| Hemeroteca | Lista sin maldad |
![]() |
||
|
¿Tiene sentido mantener el Tribunal Constitucional? La escandalosa sentencia del Tribunal
Constitucional librando a Los Albertos, Alberto Cortina y Alberto Alcocer, de
tres años y medio de cárcel sitúa en primer plano una vieja polémica sobre la
necesidad del Alto Tribunal. Por otro lado, la íntima amistad de estos
delincuentes de alta alcurnia con el Rey trae a la actualidad la poca mano del
monarca en la elección de amigos.
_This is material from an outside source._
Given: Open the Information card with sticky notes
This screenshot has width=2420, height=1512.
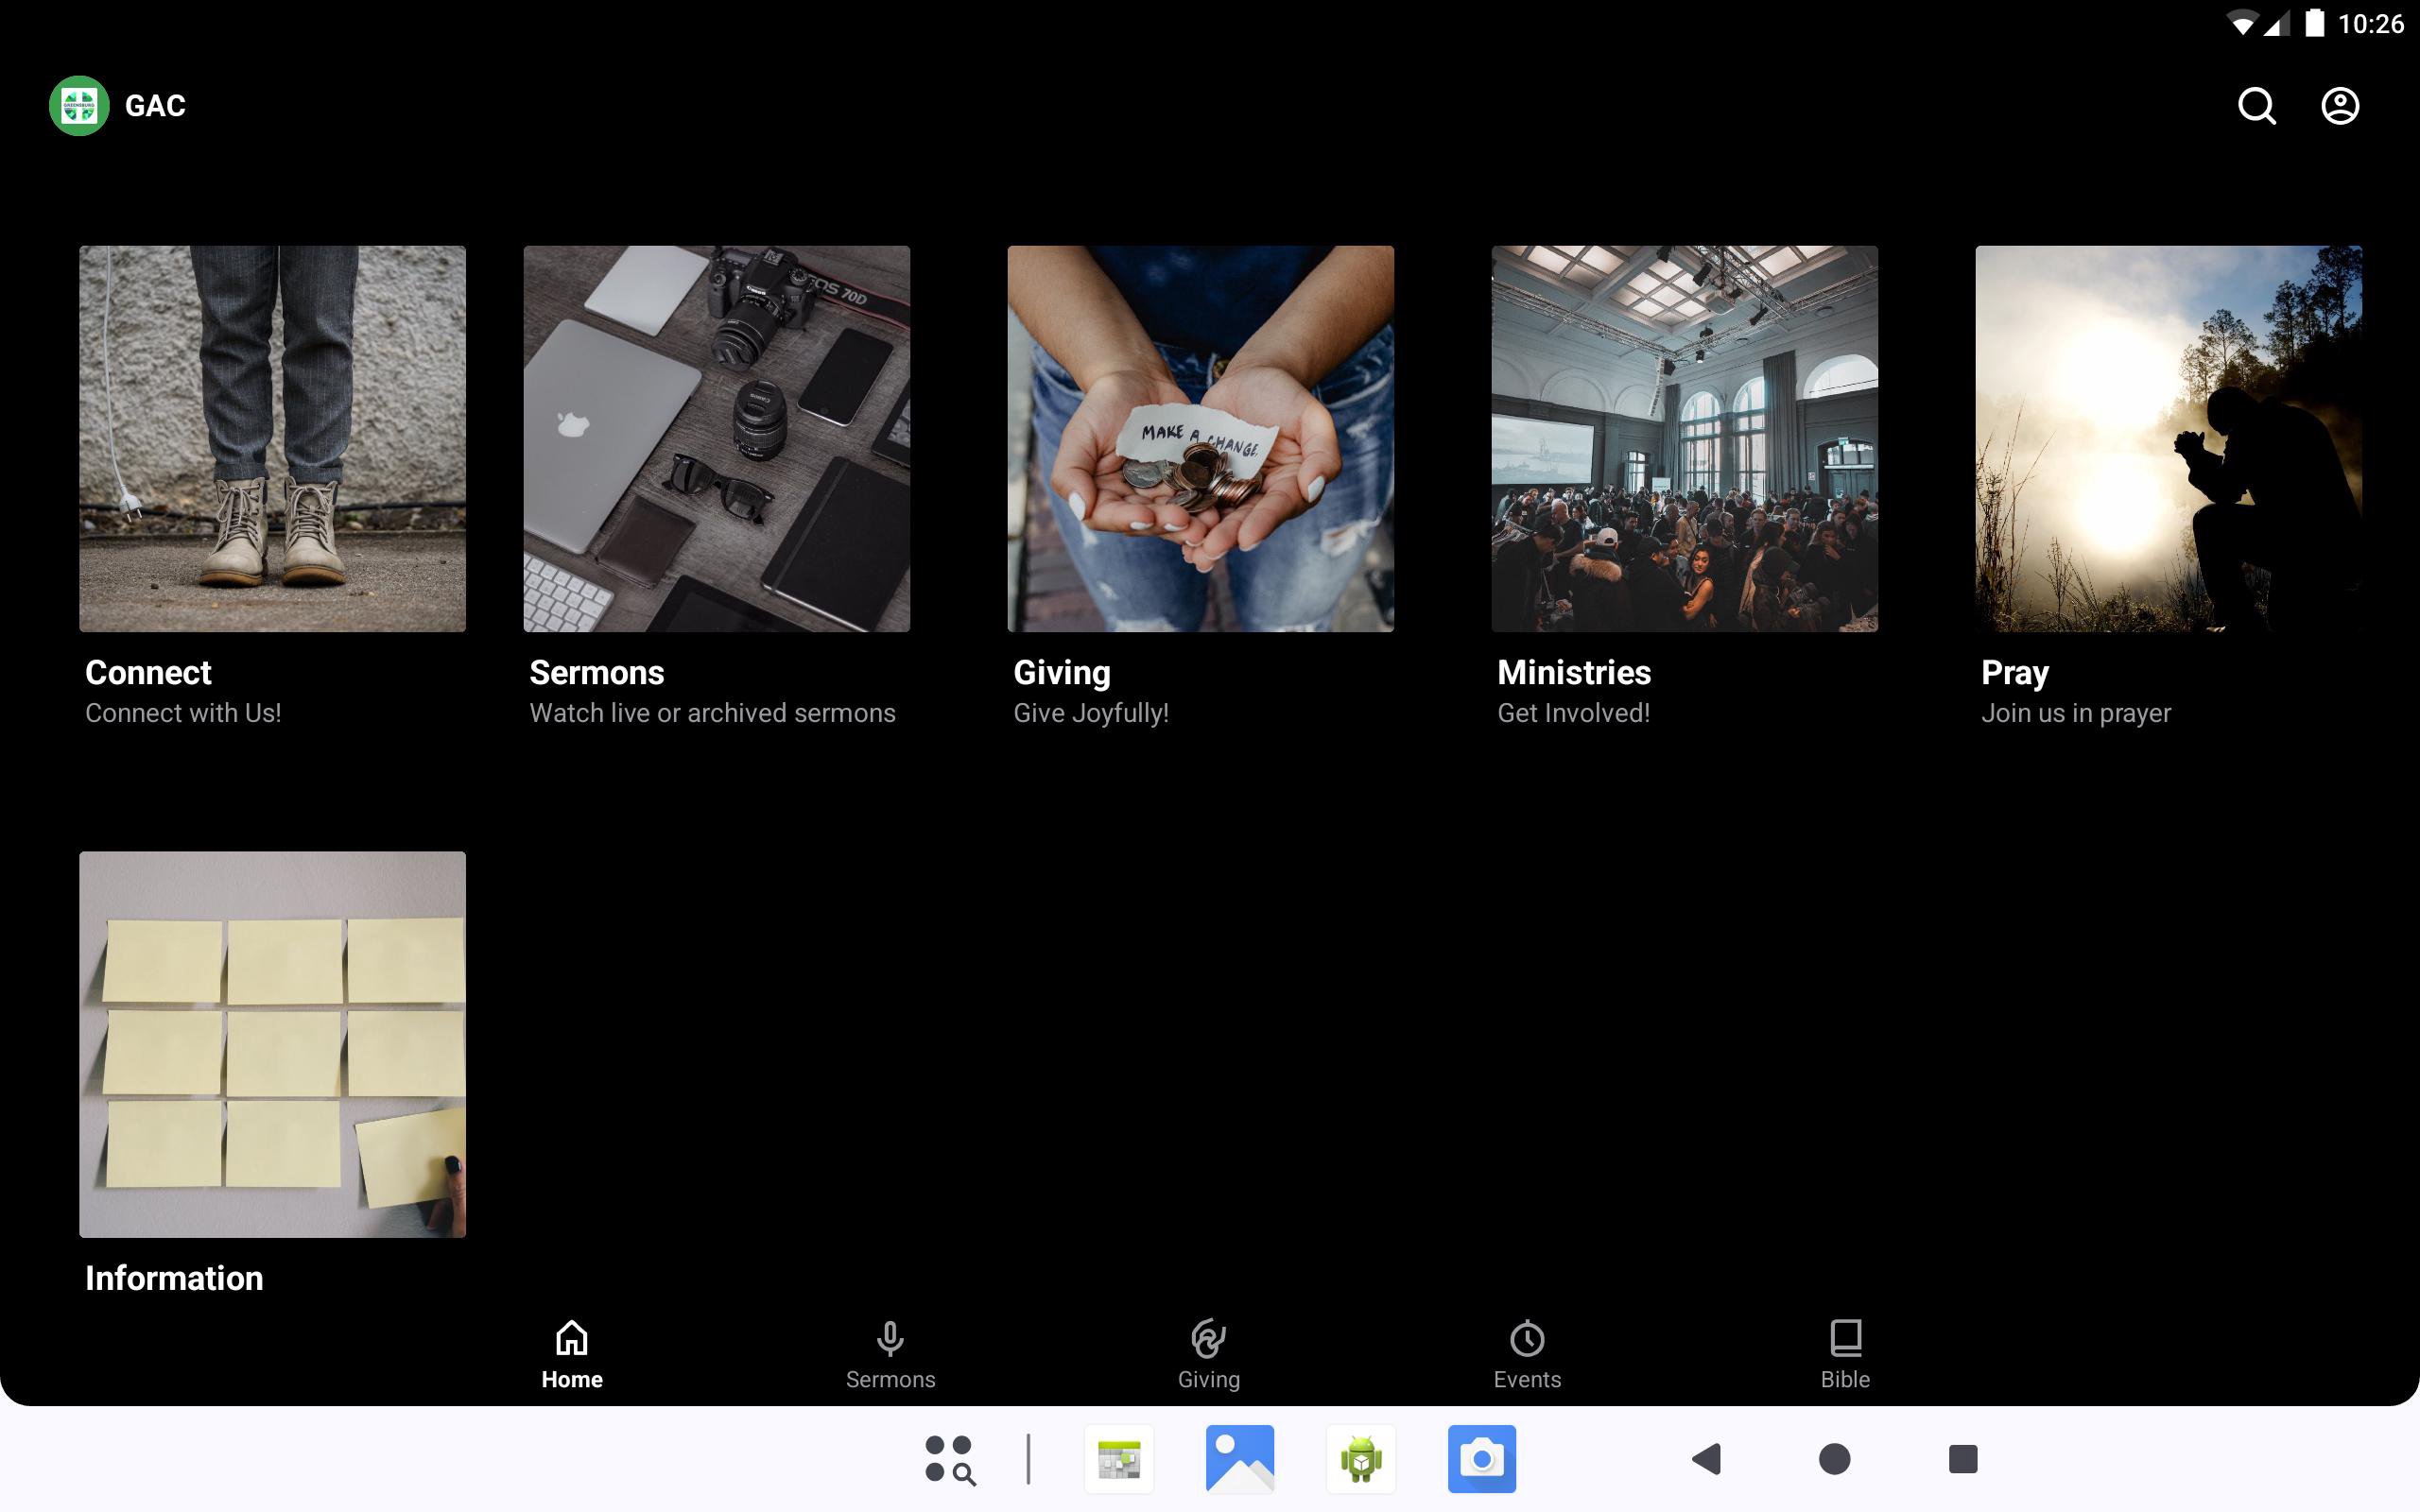Looking at the screenshot, I should pos(272,1044).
La extremada lentitud de la Justicia impide
que los errores del monarca prescriban políticamente, a pesar del tiempo
transcurrido desde el afloramiento de los delitos: 20 años el de Los Albertos y
década y media los de Mario Conde, Javier de la Rosa y Manuel Prado y Colón de
Carvajal, entre otros. Los coletazos procesales de todos ellos, con excepción
del de Mario Conde, han llegado hasta nuestros días. Todos ellos menos Los
Albertos han pasado por la cárcel sin que Don Juan Carlos haya podido o querido
impedirlo. El caso de Los Albertos es, sin embargo, más embarazoso debido al
intenso trato con el Rey de ambos y especialmente de Alcocer, compañero del
monarca en todo tipo de cacerías, y por el hecho de que la relación se mantuvo
después de que fueran condenados por el Tribunal Supremo. No creo que el Rey
haya tratado de influir en los jueces del Constitucional pero no estoy seguro
de que éstos no hayan considerado tan embarazosa amistad. Hasta ahora el Rey se
ha beneficiado de la autocensura, pero este privilegio está en trance de
revisión.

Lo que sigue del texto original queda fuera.